ARC-ADR-004 — LLM Provider = Cerebras (+ OpenAI-Compatible Fallback; Tool-Calling Caveats)¶
| Field | Value |
|---|---|
| ID | ARC-ADR-004 |
| Status | Accepted |
| Date | 2026-05-25 |
| Deciders | Architecture Review; accepted by hub owner 2026-05-25 |
| Supersedes | — |
| Superseded by | — |
| Tags | llm, cerebras, langchain, tool-calling, middle-core |
Context and Problem Statement¶
middle-core requires an LLM to power the LangGraph create_react_agent. The LLM must support tool calling (function calling) — the agent's primary interaction model with backend-core is via structured tool invocations, not free-form text generation.
Cerebras has been selected by the user as the preferred LLM provider (langchain-cerebras, ChatCerebras, model llama-3.3-70b). However, Cerebras has known tool-calling edge cases — specifically, an empty-content tool-call bug where the assistant message in a tool-calling response may have empty content, which can cause downstream JSON parsing failures in some LangChain/LangGraph versions.
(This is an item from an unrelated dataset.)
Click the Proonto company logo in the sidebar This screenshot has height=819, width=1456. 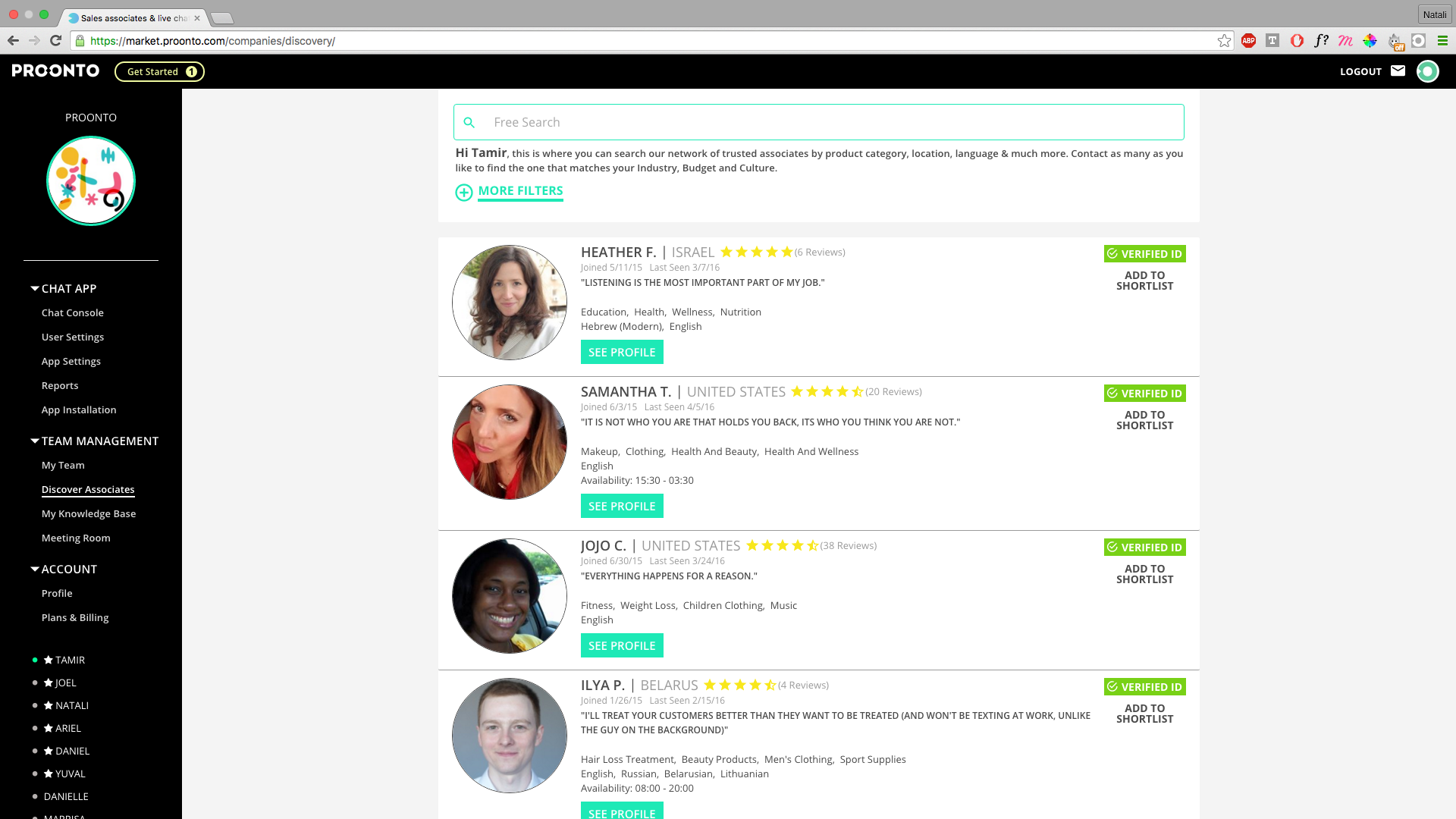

The decision to be made is: how should llm.py be structured to use Cerebras reliably for tool calling, and what is the fallback strategy when Cerebras cannot handle a specific tool-calling pattern?
Decision Drivers¶
| # | Driver |
|---|---|
| D1 | The LLM must support tool calling reliably for the seven LangGraph tools in tools.py. |
| D2 | The primary provider is Cerebras (langchain-cerebras, ChatCerebras) — this is a locked user decision. |
| D3 | A fallback path must exist for the known empty-content tool-call bug without requiring a provider swap in production. |
| D4 | The LLM factory must be testable with a mocked LLM — no live Cerebras calls in CI. |
| D5 | Context window and rate limits must be managed (Cerebras has lower limits than GPT-4 class models). |
Considered Options¶
ChatCerebrasprimary +ChatOpenAI(Cerebras OpenAI-compatible base URL) fallback (proposed) —llm.pyexposes both paths; fallback activated viaLLM_PROVIDER=openai-compatenv var; empty-content bug mitigated by ensuring non-empty assistant content.ChatCerebrasonly — use Cerebras exclusively; accept the empty-content bug risk; mitigate at the LangGraph message-processing layer.- OpenAI directly as primary — use
gpt-4oorgpt-4o-minias primary; Cerebras as cost-optimized fallback. - Anthropic Claude as primary — use
claude-3-haikuorclaude-3-5-sonnetas primary via the Anthropic adapter.
Decision Outcome¶
To be decided. The Architecture Review recommends Option 1 as the most pragmatic path: Cerebras is the locked primary choice, and the OpenAI-compatible endpoint at https://api.cerebras.ai/v1 provides a fallback that uses the same API key and model but via the more battle-tested LangChain OpenAI integration.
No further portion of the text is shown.